(Stored items)
Content starts

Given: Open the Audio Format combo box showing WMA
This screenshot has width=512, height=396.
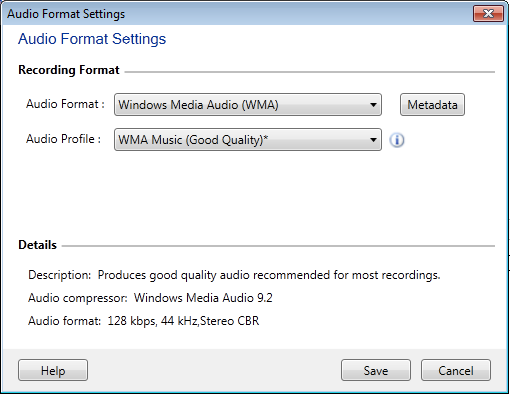Looking at the screenshot, I should [x=248, y=105].
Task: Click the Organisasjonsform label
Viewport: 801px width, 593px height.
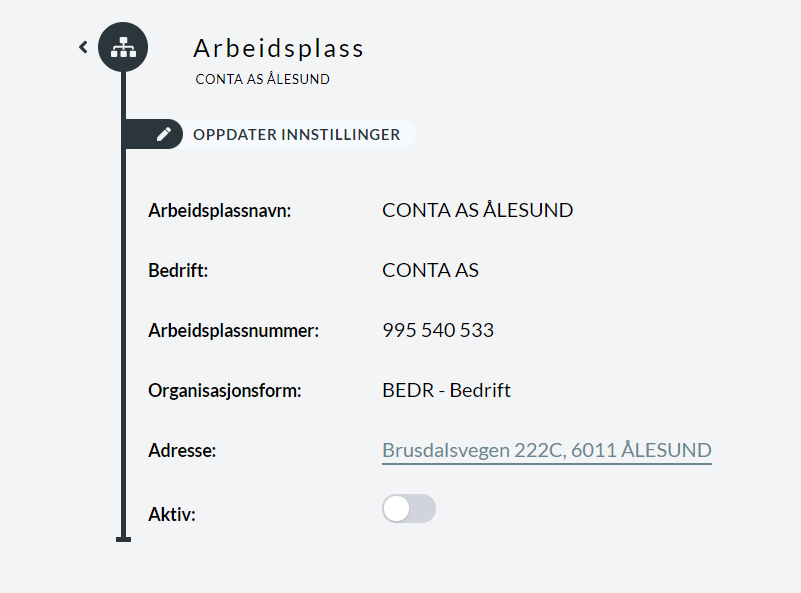Action: click(225, 391)
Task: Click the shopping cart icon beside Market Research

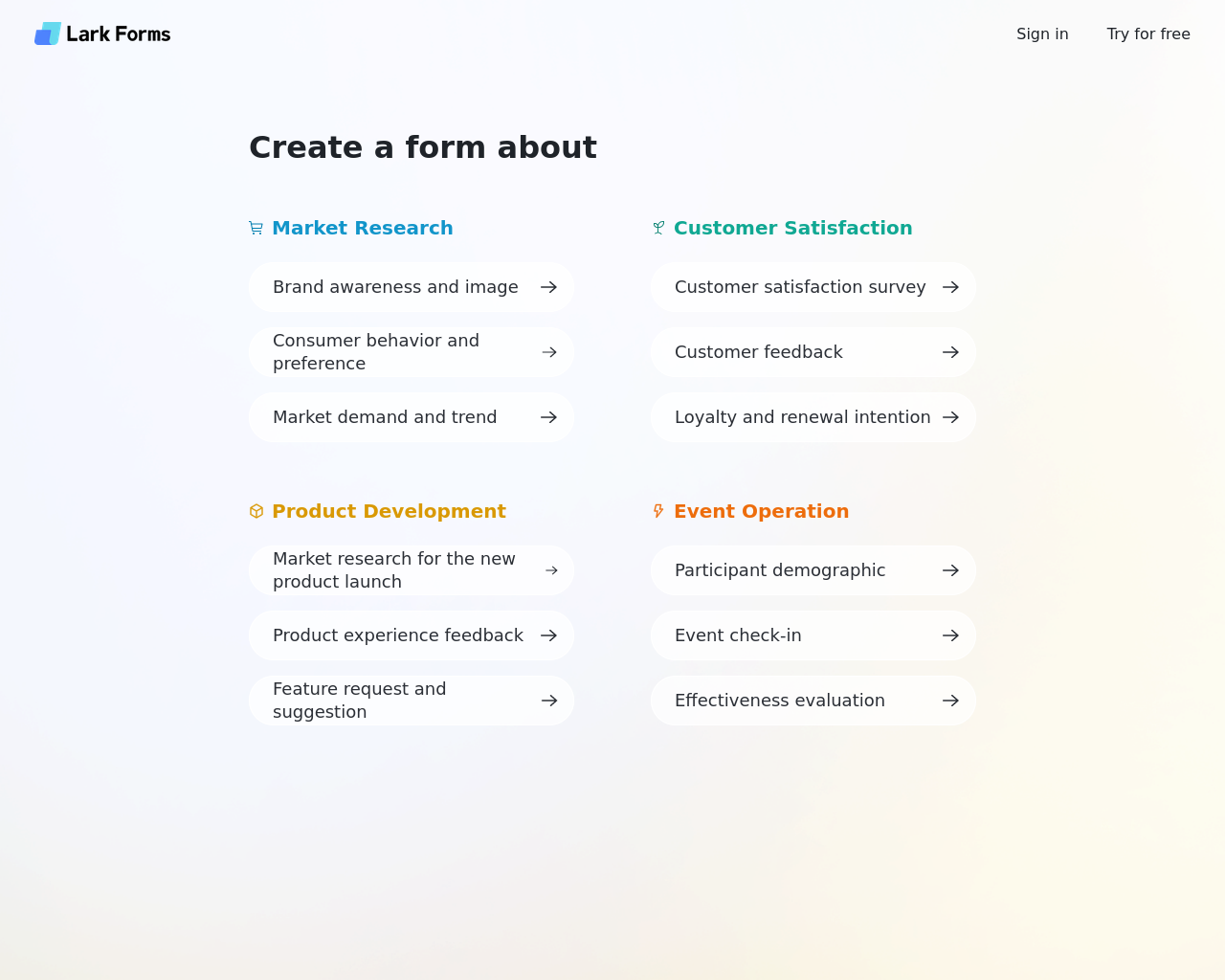Action: tap(256, 228)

Content ends

» Exercise
Each line from the line containing "This screenshot has width=512, height=396." through the last line above must be written out exactly, and every picture must be omitted.

» Exercise answer
This screenshot has width=512, height=396.
Looking at the screenshot, I should [x=248, y=105].
Task: Click the Organisasjonsform label
Viewport: 801px width, 593px height.
Action: click(225, 391)
Task: Click the shopping cart icon beside Market Research

Action: tap(256, 228)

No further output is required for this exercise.